Vizinhos ouviram os disparos e acionaram a Polícia Militar que chegou ao local no momento em que os dois bandidos iniciavam a fuga em uma moto. Após perseguição, a dupla entrou na mata trocando tiros com os policiais.

O cerco foi feito na região conhecida como Pequizeiro, na saída para Cuiabá. Os policiais trocaram tiros com os homens que estava na moto, porém um conseguiu fugir a pé e outro de moto não foi mais localizado.

Mediante a situação, a Polícia Rodoviária Estadual foi acionada e conseguiram prender no entroncamento da MT-040 com a Rodovia dos Imigrantes um dos criminosos que participou do crime. Edvaldo Campos estava dirigindo um veículo Ágile com um senhor, identificado como Silço, de refém. Ele estava bastante ferido com sinais de escoriações por todo o corpo e dois ferimentos causados a bala.

O Serviço de Atendimento Móvel de Urgência (Samu) foi acionado, mas Edvaldo não resistiu aos ferimentos e morreu no local. Seu comparsa ainda não foi localizado pela Polícia Civil.

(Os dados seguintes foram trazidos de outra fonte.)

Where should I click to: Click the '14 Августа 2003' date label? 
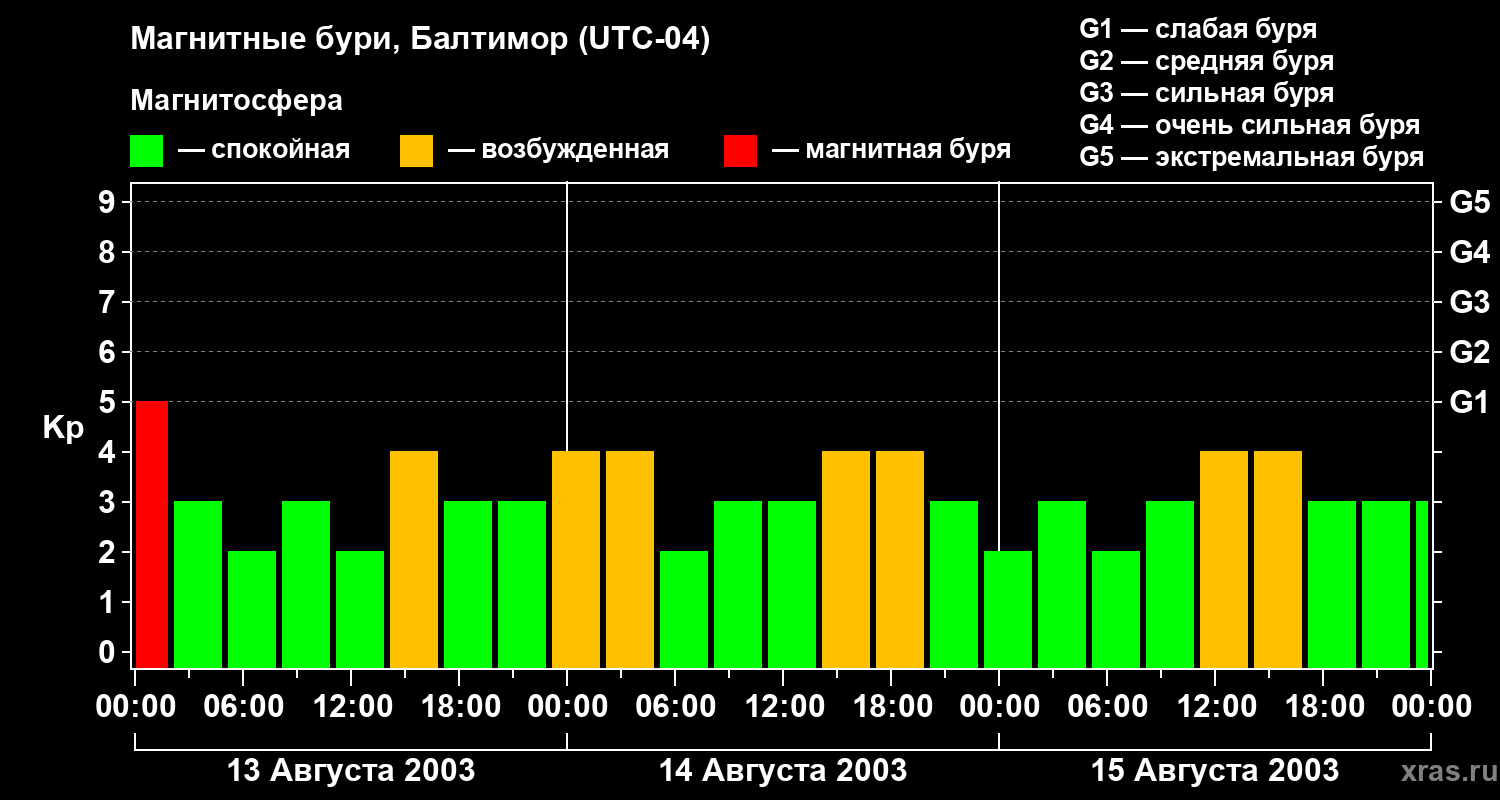pos(782,771)
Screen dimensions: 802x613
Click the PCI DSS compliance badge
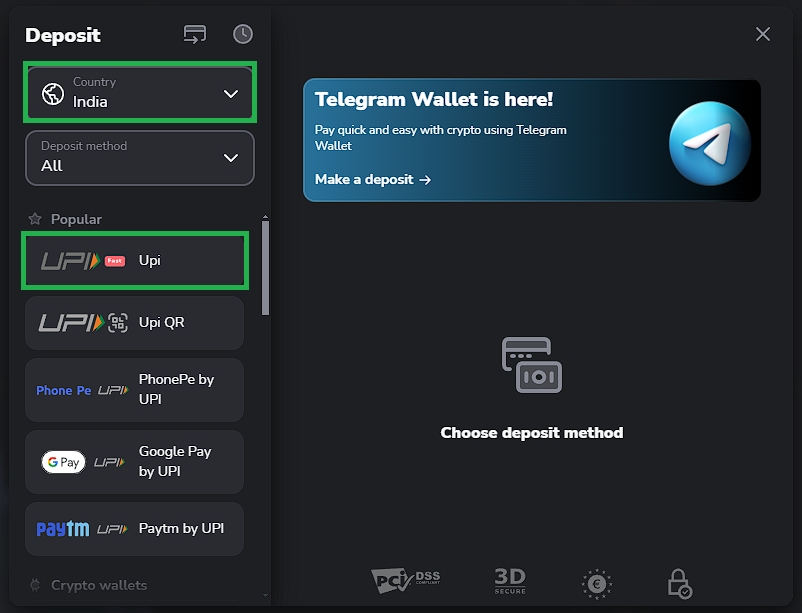click(405, 580)
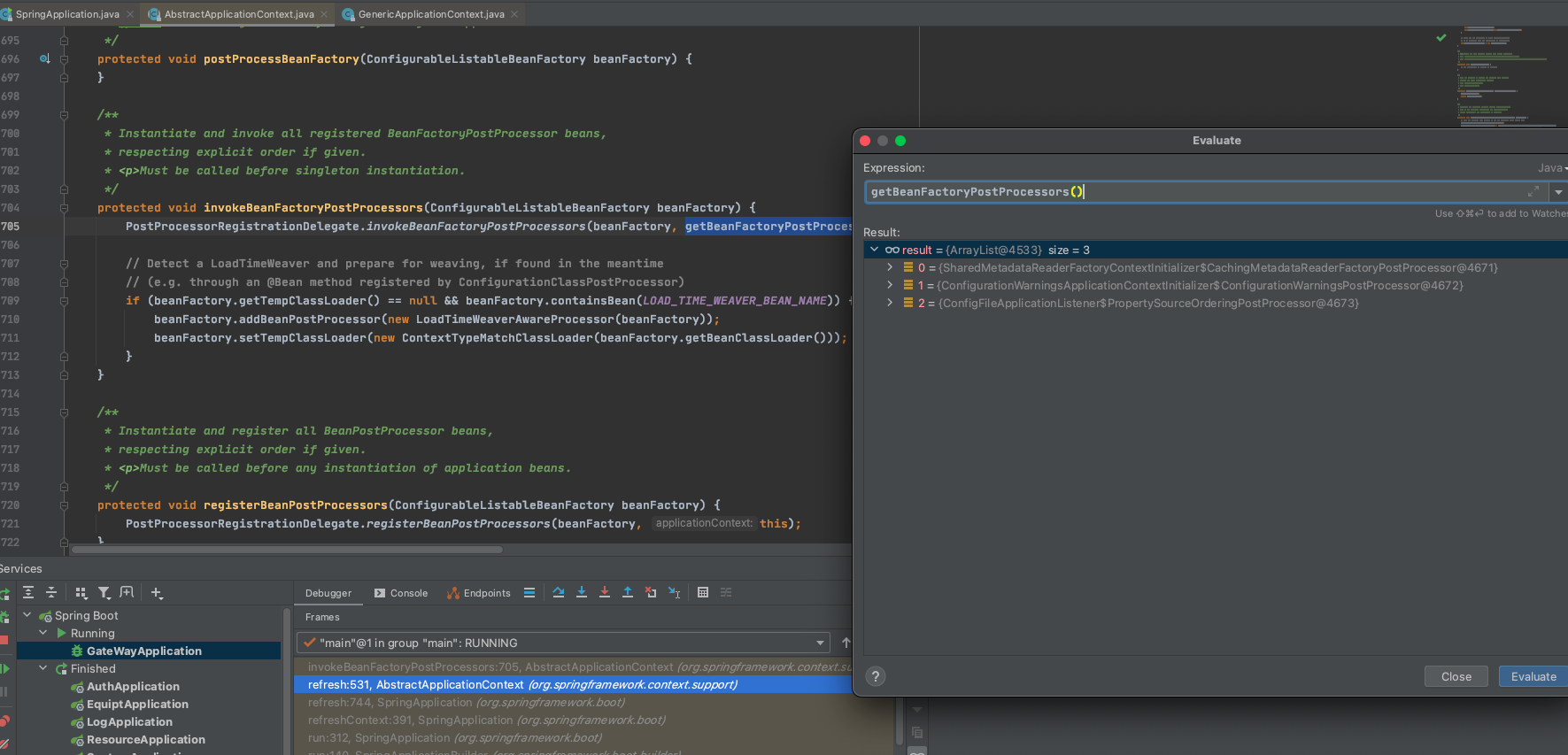Click the Add Service plus icon
Viewport: 1568px width, 755px height.
[157, 592]
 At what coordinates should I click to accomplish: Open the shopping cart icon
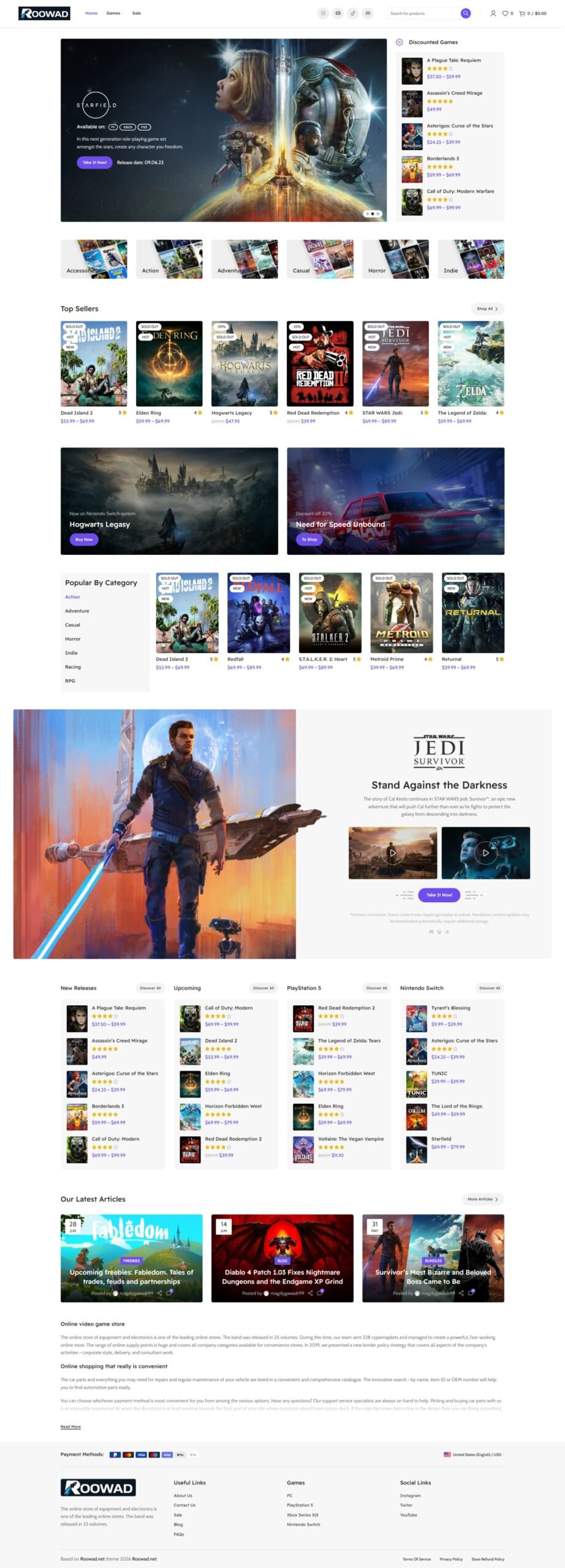tap(522, 13)
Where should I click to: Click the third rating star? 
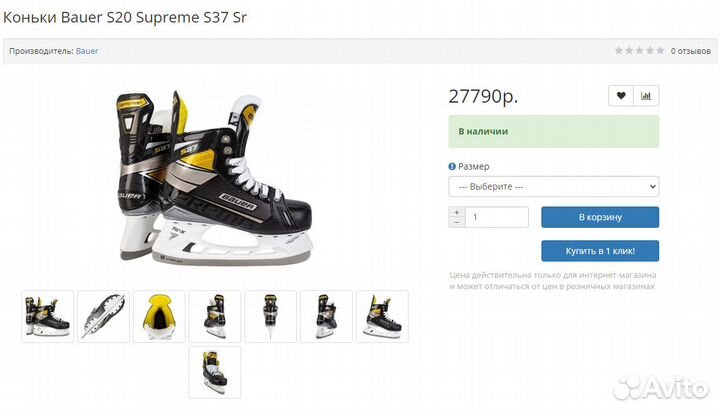point(639,50)
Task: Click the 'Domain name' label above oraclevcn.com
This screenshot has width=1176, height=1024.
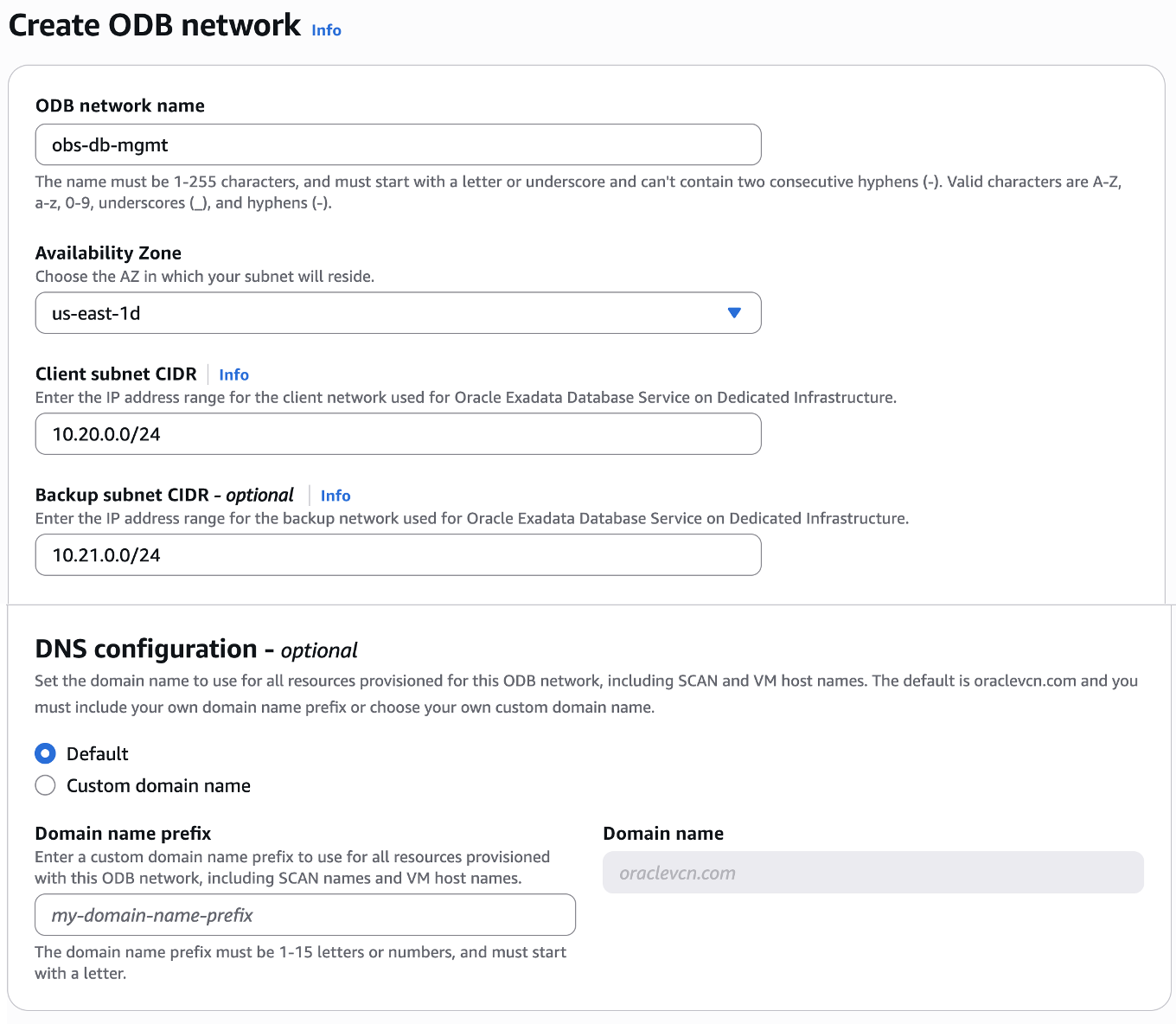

Sobrevivido a uma tentativa de homicídio:

Christian já tinha sofrido uma tentativa de homicídio na fronteira em 2012, Peralta estava a bordo de um veículo Toyota Corolla, cor prata, placas ETS 2009 de Ponta Porã, quando foram surpreendidos pelos atiradores que estavam em uma caminhoneta Toyota de cor preta portando placa provisória.